Abstract

Genetic profiling of biphasic melanocytic proliferations with “combined blue nevus” morphology has recently revealed at least two separate genetic signatures involved in their pathogenesis, including protein kinase C fusions and NRAS/IDH1 co-mutations. To our knowledge, only 6 cases in this latter group have been documented in the literature. We report the clinicopathologic findings of four melanocytic neoplasms with morphology resembling combined blue nevus and possessing both an activating NRAS mutation and additional pathogenic co-mutation. All cases occurred in young-to-middle-aged females, ranging in size from 5-8 mm. Histologically, each shared a biphasic morphology, including a largely subtle junctional proliferation with conventional nevic nests in the superficial dermis and a deeper, hypercellular proliferation of spindled-to-ovoid melanocytes lacking overt maturation. Cytologic atypia was mild/focal moderate at most, while one case showed rare superficial mitoses. Other recurrent features included pigmented melanocytes and collagen trapping. By IHC, all tested cases showed negative PRAME, retained p16, and low Ki-67 (≤1%). Next-generation sequencing revealed activating NRAS mutations (p.Q61R/K) in all cases along with pathogenic IDH1 p.R132C (n=3) or ARAF p.S214F (n=1, with additional WT1 copy loss).
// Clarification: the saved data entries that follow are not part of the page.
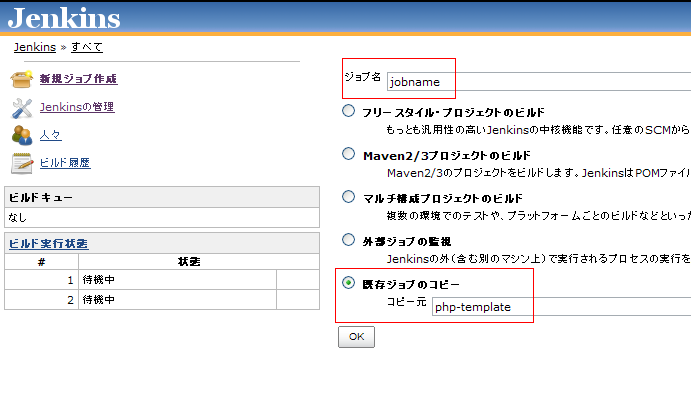Select freestyle project build radio button

coord(349,111)
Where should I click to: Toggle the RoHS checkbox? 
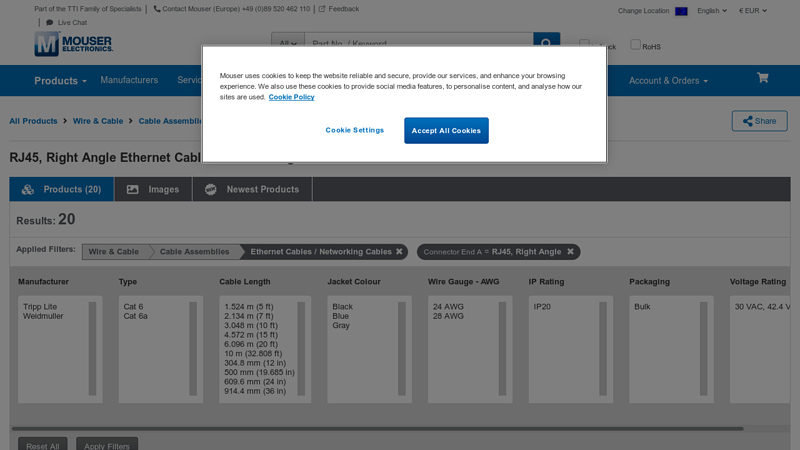635,44
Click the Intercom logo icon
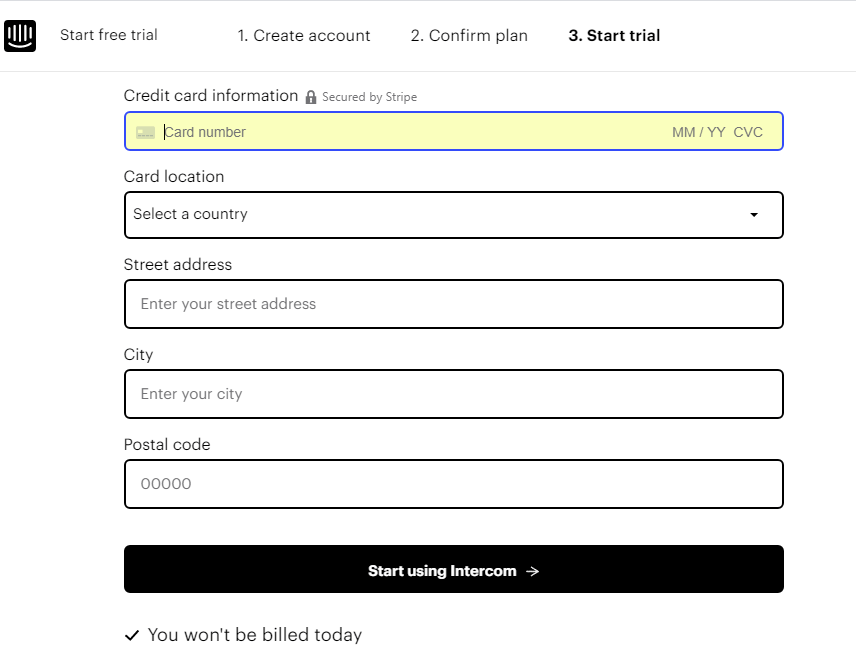Screen dimensions: 856x649 pyautogui.click(x=19, y=35)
Transcriptomic profiling of NRAS/IDH1-mutated cases revealed significant clustering separate from GNAQ/GNA11-mutated blue nevi. Three cases underwent complete excision without recurrence on clinical follow-up. Given their reported rarity and increased genetic complexity, prediction of clinical behavior is difficult and further confounded by the existence of melanomas with NRAS/IDH1 co-mutations. In theory, those with multi-hit pathogenic mutations could be more likely to progress and thus may warrant management similar to other well-defined melanocytomas.